Dr. Tedros Adhanom Ghebreyesus, director-general of the World Health Organization, said his organization was “very concerned about the potential for the virus to spread into Uganda, but also into Rwanda, South Sudan and Burundi. We are working very closely with those governments on operational readiness for Ebola.”
Badjonga said Caritas also offers material assistance to those already infected. But concern that the disease could continue to spread has been rising, as the public shows resistance to the health campaign.
“Some people refuse to believe that Ebola is a disease that can be treated in hospital and prefer to consult witch doctors or traditional practitioners. There are even some who don’t believe that Ebola exists and that it can be contracted by simple contact with infected persons. These people don’t take any hygiene and sanitation measures,” he said.
Badjonga said such resistance, coupled with high population mobility, has been driving the spread of the epidemic.
While the first case of the virus was recorded in the locality of Mabalako in Ituri province, the Epidemiology Center was moved recently to Beni, about 20 miles away.
Badjonga worries that this could further worsen the spread of the virus, given that Beni has deep ties with the very populated towns of Butembo, Bunia, Goma and Kisangani.
The country’s refugee crisis could further exacerbate the spread of the disease.

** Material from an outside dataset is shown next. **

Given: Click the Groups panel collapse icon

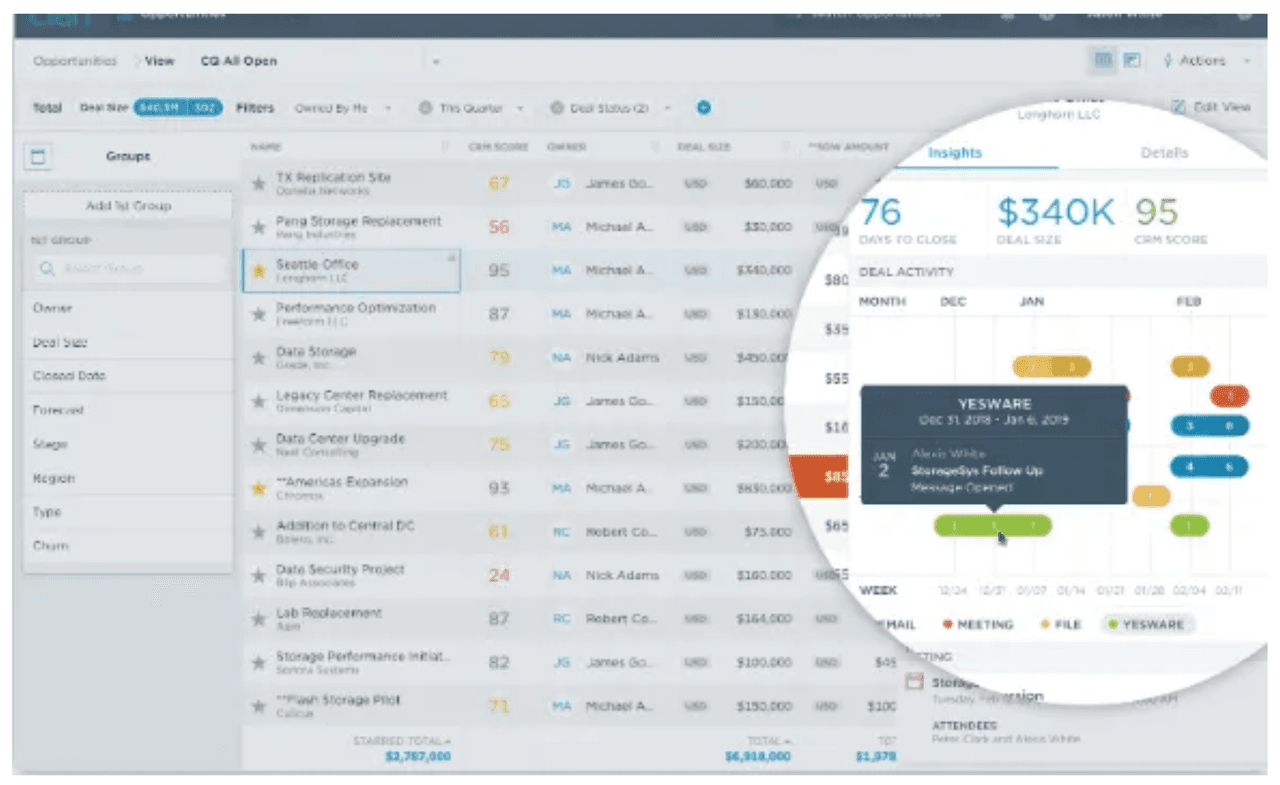Looking at the screenshot, I should [38, 157].
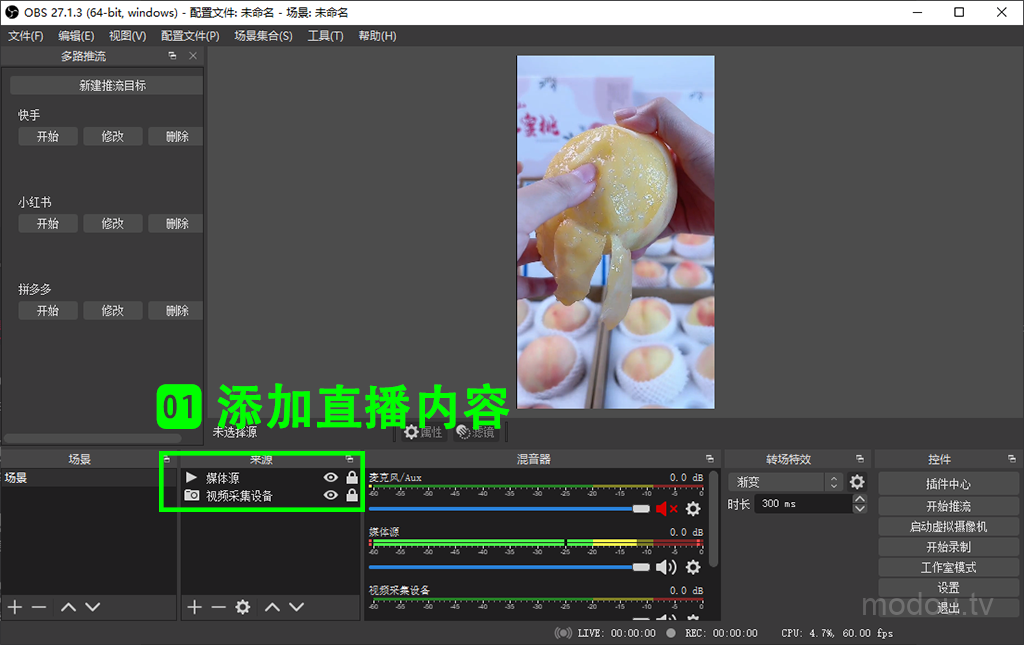Expand the 渐变 transition dropdown
The height and width of the screenshot is (645, 1024).
tap(834, 482)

North Kivu and Ituri are home to over a million refugees and internally displaced people and their movement through and out of the provinces.
In addition, the rising insecurity in the Congo means that humanitarian teams can’t be deployed to affected areas.
ADF-NALU rebels with origins in Uganda recently attacked the town of Beni, making the deployment of medical and humanitarian teams nearly impossible.
In a tweet, Dr. Peter Salama, the WHO’s deputy director-general of emergency preparedness and response said: “With each new violent incident in northeast DRC, the community loses further trust, protests and further violence limit our access, and more cases and contacts are lost to follow-up. This vicious cycle increases the risk of Ebola spreading.”
Personnel from the U.S. Centers for Disease Control and Prevention who have been stationed in the Democratic Republic of Congo to help control the ongoing Ebola outbreak have been pulled back from the worst impacted areas due to safety concerns, according to CNN.
“They are not in any hot spots,” CNN cites an unnamed official as saying.
WHO spokesman Tarik Jasarevic has attributed the recent spike in cases to the “challenges faced by the response team.”
“For a couple of days we were not able to function really, and in the last couple of weeks we could not function at 100 percent,” he said.
“The recent spike in violent incidents makes the response more difficult and increases the risk of spread not only in the DRC but also in neighboring countries,” Jasarevic said.
Ebola causes fever, severe headache and in some cases hemorrhaging. It kills about half of those infected, but fatality rates in individual outbreaks have varied from 25 percent to 90 percent.
The current outbreak is the second in the Democratic Republic of Congo this year. The first ran from May to July and killed 33 people out of the 54 reported cases. The deadly virus was first discovered in the area in 1976, and the current outbreak marks the tenth to hit the country.
According to figures compiled by the European Commission there have been 1,056 reported cases and 756 deaths from the disease in that time, not including the current outbreak.